Inflammation is getting more and more attention in the medical world as the root cause of many health issues. Eating within the guidelines of an Anti-Inflammatory diet can benefit your health, reduce inflammation, help you have more energy and sleep better and also reduce your odds of disease. Last week I discussed the AIP protocol (Auto Immune Protocol) and this week, I wanted to share a slightly different version of the same wellness strategy, an Anti-Inflammatory Diet.

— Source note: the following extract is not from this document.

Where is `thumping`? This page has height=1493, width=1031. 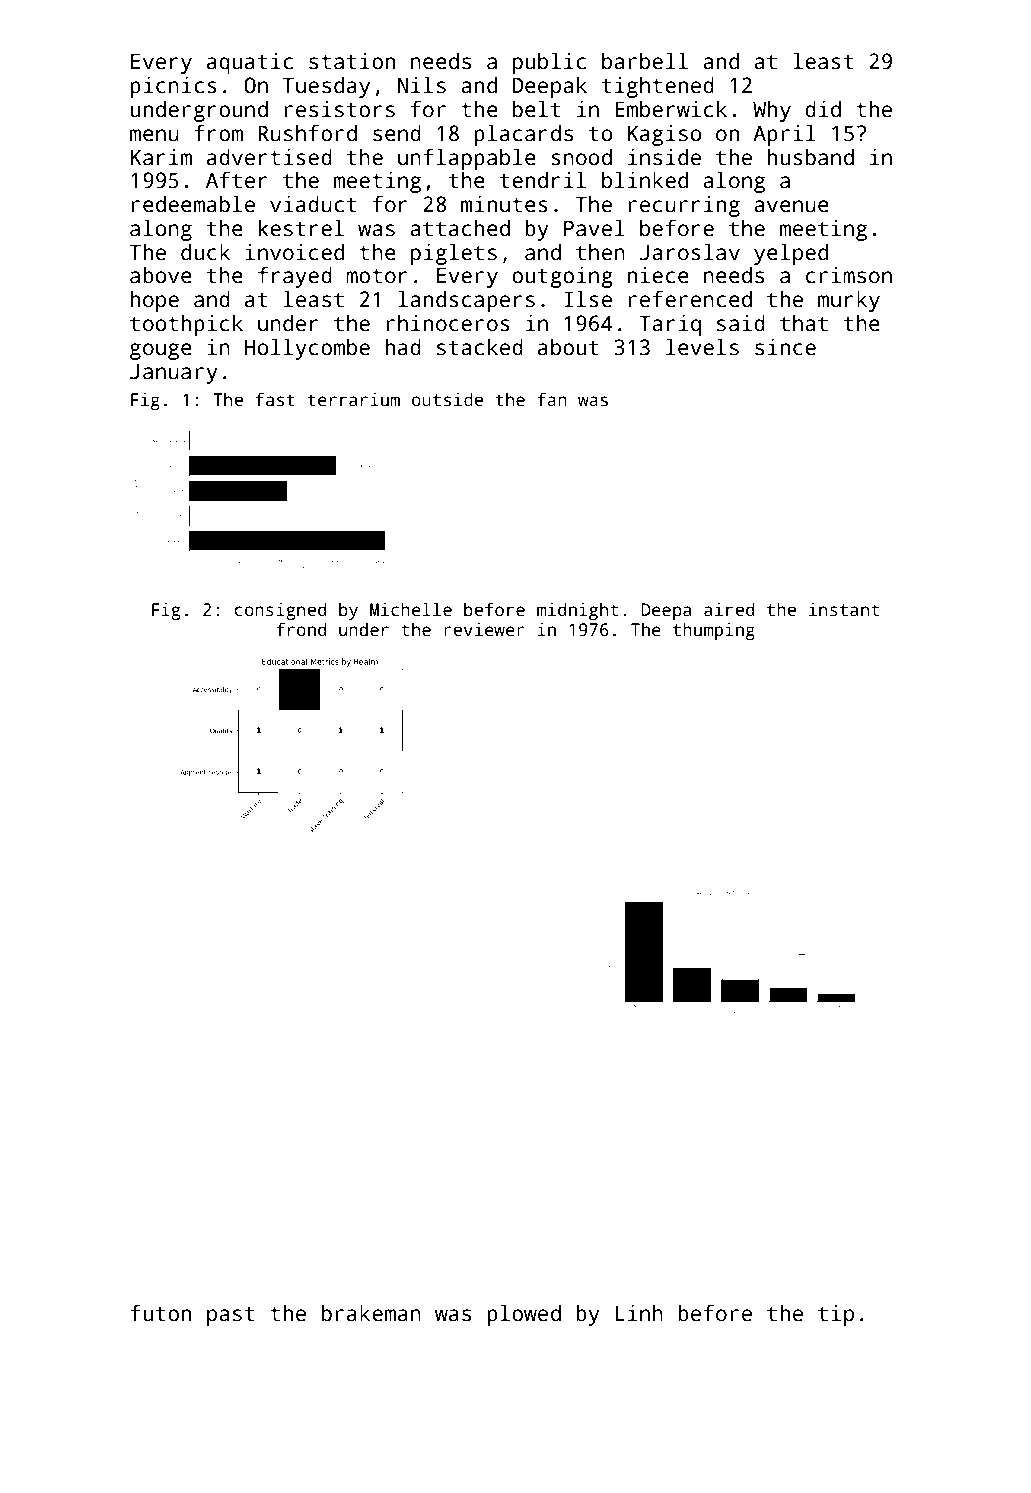
thumping is located at coordinates (714, 631).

If you suffer from medical issues but just can't imagine the restrictiveness of the AIP way of eating, I'd highly recommend adding in some of the Anti-Inflammatory strategies. Even if you don't have medical issues, systemic inflammation is a factor in obesity, type 2 diabetes (and pre-diabetes), cognitive issues and Alzheimer's, IBS, Crohn's, arthritis, heart disease and even some cancers. (source: Johns Hopkins)
An Anti-Inflammatory diet includes reducing or even eliminating foods like:
Sugar (including sodas, teas)
Commercially produced meats (grain-fed)
Inflammatory Oils
Processed Foods (nitrate-laden meats, snacks like microwave popcorn)
Fried Foods/TransFats (including coffee creamers)
White Flour/Traditional Baked Goods (like gluten-laden donuts, coffee cakes)
The Anti-Inflammatory diet calls for consuming foods like:
Omega 3 Fatty Acids (found in wild salmon, nuts, or I take this supplement)
High-quality Extra Virgin Olive Oil
Vitamin C (I like this powdered form)
Polyphenols--compounds found in plants that reduce inflammation
Fiber-rich vegetables, fruits
To summarize how to begin an Anti-Inflammatory diet, increase the organic vegetables in your diet, consume grass-fed, natural and organic meats while reducing the processed, sugary and chemical-laden food. Add healthy fats such as Extra Virgin Olive Oil and avocados along with fresh herbs and fresh wild-caught fish high in Omega 3's. Overall, the recipes I share on this site are all designed to help you fight systemic inflammation and will fall into the category of this diet.